Wednesday, November 11, 2015

Learning to Love Rejection Season

by Sara Duchovnay

Here we are again, Sexi Sopranos! ‘Tis the season for rejection letters! In 2013 I wrote a blog post about my own particularly gratifying coping mechanism for dealing with rejection, and now, two years and many, many rejections later, I would like to share my slightly revamped system with all of you.

I collect my rejection letters. They sit in a special email folder and part of me feels slightly excited when I get a new one. Allow me to explain:

My teacher in undergrad told me a story about how as a young singer living in New York at the start of her career, she was rejected so often that she was able to use her rejection letters to wallpaper her bathroom. Though I loved the quirkiness and irreverence of that idea, in my opinion, it was lacking in actual pay-off. I’m someone who enjoys attaching special meaning to things. I am also someone who loves researching and dreaming about exciting purchases. If there is anything that excites me almost as much as getting hired to sing opera, it’s jewelry. I decided that I would begin collecting my rejection letters, start saving a little extra cash for every rejection letter, and when I reached 50 rejections, I would purchase a special piece of jewelry for myself. This item would serve as a daily reminder of my perseverance and fortitude in the face of rejection. It would also take a bit of the sting out of being rejected, because I would be one letter closer to my sparkling reward. 

Here are two major tenets of my system:
  1. A freelance career is a numbers game! It is a given that you are prepared, talented, wonderful, unique, and bursting with your own special magic. You are still likely to experience a good deal of rejection, because being rejected is simply part of your job! That’s just the way it goes. Get used to it. Think about dating: just because someone is attractive, accomplished, and interesting does not necessarily mean that you will want to have a relationship with them. There is nothing wrong with them, they just aren’t the person for you. There is a certain “something” that you either feel or you don’t. That same person might be a dream come true for someone else! Auditioning is the same way. You just have to get out there enough times until you find yourself in front of those people who feel that spark when they hear you sing! A very wise friend and colleague once explained this in a wonderful way. She said that every role is meant for someone. If you don’t get the role, it’s not a failure on your part, it just was meant for someone else this time. Sometimes, that role will be meant for you.

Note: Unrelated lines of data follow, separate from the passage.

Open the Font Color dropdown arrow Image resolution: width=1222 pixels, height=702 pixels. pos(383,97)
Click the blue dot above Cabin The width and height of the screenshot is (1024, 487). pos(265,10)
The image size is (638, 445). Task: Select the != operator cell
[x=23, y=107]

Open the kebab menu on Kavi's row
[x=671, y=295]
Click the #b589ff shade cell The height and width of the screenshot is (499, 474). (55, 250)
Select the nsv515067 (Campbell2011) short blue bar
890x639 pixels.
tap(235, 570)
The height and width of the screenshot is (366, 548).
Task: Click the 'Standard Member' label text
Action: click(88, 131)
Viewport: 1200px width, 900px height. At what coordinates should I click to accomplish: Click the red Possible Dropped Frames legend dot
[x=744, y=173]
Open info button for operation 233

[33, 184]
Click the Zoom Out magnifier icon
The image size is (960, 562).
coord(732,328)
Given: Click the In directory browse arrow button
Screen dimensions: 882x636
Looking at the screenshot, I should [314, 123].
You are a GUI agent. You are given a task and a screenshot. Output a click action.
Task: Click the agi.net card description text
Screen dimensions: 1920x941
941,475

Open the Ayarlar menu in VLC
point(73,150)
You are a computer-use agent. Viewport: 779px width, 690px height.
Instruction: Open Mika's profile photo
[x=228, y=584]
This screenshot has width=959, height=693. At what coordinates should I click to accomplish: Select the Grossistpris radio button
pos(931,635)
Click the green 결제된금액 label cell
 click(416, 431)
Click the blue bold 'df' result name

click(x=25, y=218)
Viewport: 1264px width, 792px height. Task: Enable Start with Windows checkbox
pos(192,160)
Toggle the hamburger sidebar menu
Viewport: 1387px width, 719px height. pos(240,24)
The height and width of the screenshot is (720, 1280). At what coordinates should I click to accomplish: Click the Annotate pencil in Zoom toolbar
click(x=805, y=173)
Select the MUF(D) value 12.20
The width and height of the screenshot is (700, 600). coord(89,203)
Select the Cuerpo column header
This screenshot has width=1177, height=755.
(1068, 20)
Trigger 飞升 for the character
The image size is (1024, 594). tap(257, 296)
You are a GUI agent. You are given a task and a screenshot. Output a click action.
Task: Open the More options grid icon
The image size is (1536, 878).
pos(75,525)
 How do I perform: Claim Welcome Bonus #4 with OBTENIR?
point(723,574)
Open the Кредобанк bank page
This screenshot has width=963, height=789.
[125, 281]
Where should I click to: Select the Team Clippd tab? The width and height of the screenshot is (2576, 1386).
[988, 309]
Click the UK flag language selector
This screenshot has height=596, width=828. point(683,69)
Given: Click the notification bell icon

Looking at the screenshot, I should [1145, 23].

  1. It is totally ok to reward yourself for not “succeeding”! Getting the gig already feels great! You don’t need to reward yourself for that...that’s the easy part! The hard part is being rejected and continuing to put yourself out there! How many people go through what we go through on a regular basis? Treat yourself! You deserve it!

Want to start your own Rejection Reward System? Here’s what you’ll need:

  • A shiny new email folder marked “rejection letters”
  • A shiny new savings account or one you already have. The important detail is that it must only be used for this purpose. You cannot just dip into it whenever you want. You ABSOLUTELY cannot use it toward application fees and/or work-related travel!
  • Rejection letters

Each time you get a rejection letter, contribute some money to your rejection savings account.  When, and only when you reach 50 rejections, you may use the money that you have collected to treat yourself to something special. You can celebrate the fact that after 50 rejections you are still standing tall, resolute, committed to your career, and ready to be rejected another 50 times!
When I go into an audition and look down at that tiny sparkly band on my right hand, I am reminded that being rejected is far from the worst thing that can happen to me. Handling rejection is a commonplace annoyance that is part of my job. It has no power to hurt or deter me from my goals. When my rejection ring catches my eye in rehearsal or performance, I feel proud that I didn’t let the fear of rejection keep me from finding the opportunities that were meant for me.
Two years later, I am also in a different place in my career than I was when I first began collecting. Most of the time these days, my rejections don’t come with a letter, they just come in the form of never hearing anything. This provides me with a chance to write my own emails to put in my rejection folder. I use this as an opportunity to reflect on the audition and collect data. I often write myself notes about what I sang, what I wore, and how I felt. Sometimes I write objectives for my next audition. If I received feedback in the audition, I write that down too.
It’s not that rejection isn’t upsetting. Especially around this time of year, it’s very easy to become discouraged or to feel like your rejections define you. The truth is that they really don’t. How you handle your rejections is what defines you! In my opinion, there is nothing more exciting than someone who doesn’t allow rejection to deter them from their dreams.
This rejection season, be proud of the courage that allowed you to even be in a position to be rejected! You are already winning!